**SET TASK A:**
In the records, update the lines starting at the one containing "The image size is (997, 533)." and ending after the one containing "Action: coord(73,297)", replacing "row label" with "column header" and changing nothing else. Return only those lines, without the pictures.
**SET TASK B:**
Take the FAQ on school calendars and teacher pay further from its last line.

Q: Can my district start school on August 15 if it used to?
A: Only if the school was on a "modified calendar" during the 2003-04 school year, meaning the district had affirmatively set that school's calendar to run outside the standard pattern AND students actually attended before August 25, 2003 or after June 10, 2004. Districts cannot create new modified-calendar schools after the Act, only continue ones that pre-existed.

Q: What if our school used to be on a modified calendar but we switched to August 25 last year?
A: The school lost modified-calendar status permanently. Once a school complies with the August 25 / June 10 dates, it cannot return to a modified calendar.

Q: My district added two days in late June to make up for snow days in 2003-04. Does that make our schools modified-calendar?
A: No. The AG specifically said make-up days don't count. The opinion looks at the calendar "originally adopted" for the school year, not the rescheduled version after emergencies.

Q: Did the Act cut teacher salaries?
A: No. The legislature explicitly preserved annual pay rates and adjusted the daily-rate formula so that 215 days at the new daily rate equals the same annual pay as 220 days at the old daily rate.

Q: Does the pay protection apply to teacher assistants and other noncertified staff?

**DATASET CONTENT:**

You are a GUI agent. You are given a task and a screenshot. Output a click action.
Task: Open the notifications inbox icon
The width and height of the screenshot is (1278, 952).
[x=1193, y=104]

...

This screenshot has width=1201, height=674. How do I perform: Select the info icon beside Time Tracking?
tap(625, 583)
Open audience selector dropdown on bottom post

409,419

* * *

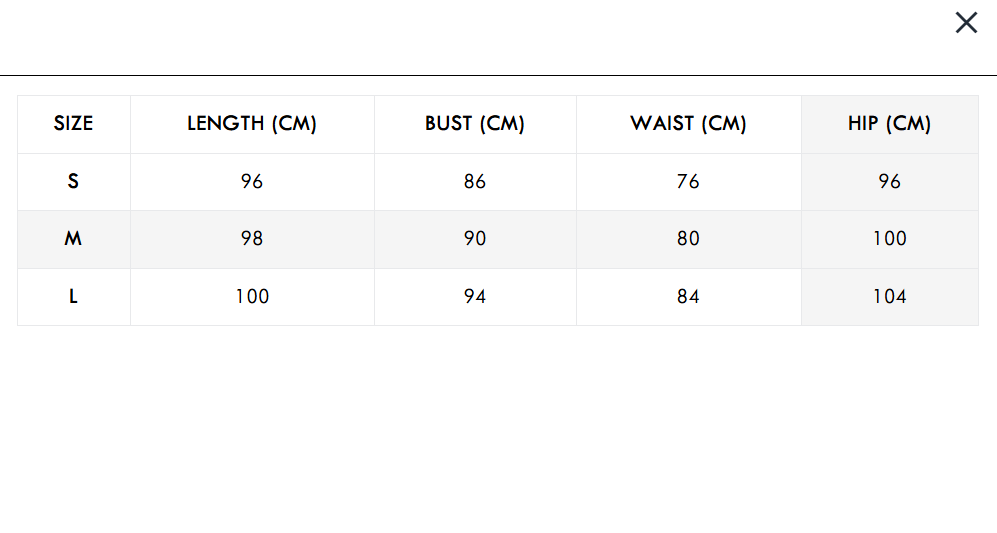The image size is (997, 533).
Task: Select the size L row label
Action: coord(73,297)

**EXERCISE RESULT A:**
The image size is (997, 533).
Task: Select the size L column header
Action: coord(73,297)

**EXERCISE RESULT B:**
A: Yes, per the AG. Section 3's reference to "certified and noncertified employees" only makes sense if the Act's 5-day reduction applied to those employees too. Otherwise the protection clause would be surplusage. NC's rule against reading surplusage into statutes forces the conclusion that noncertified 10-month employees got the same pay-preservation.

Q: What are the other exceptions in the Act?
A: Year-round schools, schools that need to close for emergencies, and schools with special "educational purposes" defined in the Act. Districts can also offer "supplemental or additional education programs or activities" outside the regular calendar under § 115C-84.2(e).

Background and statutory framework

NC's school calendar has been a recurring political fight. Local boards historically had wide discretion under § 115C-84.2. By the early 2000s, many districts had pushed start dates back into early or mid-August to give themselves more flexibility to schedule testing, professional development, and end-of-semester examinations before holiday breaks. Tourism interests in coastal counties objected because the early start dates cut into the summer vacation market for families.

Session Law 2004-180 was the legislative compromise. It locked in an August 25 to June 10 student calendar for most schools while preserving year-round schools, modified-calendar schools (essentially grandfathering pre-existing non-standard schedules), and emergency closures. The total compensable school year shrank from 220 days to 215, with five fewer teacher workdays.

The interpretive challenge fell to AG Roy Cooper's office because "modified calendar" was undefined in the statute. The General Assembly had used the term assuming district administrators would know what it meant, but in practice districts had a wide range of nontraditional schedules and needed authoritative guidance on which qualified. The AG's three-part test (different from regular, actual pre-Aug 25 or post-June 10 attendance, continuing operation under a modified schedule) became the working interpretation that districts and the State Board of Education applied.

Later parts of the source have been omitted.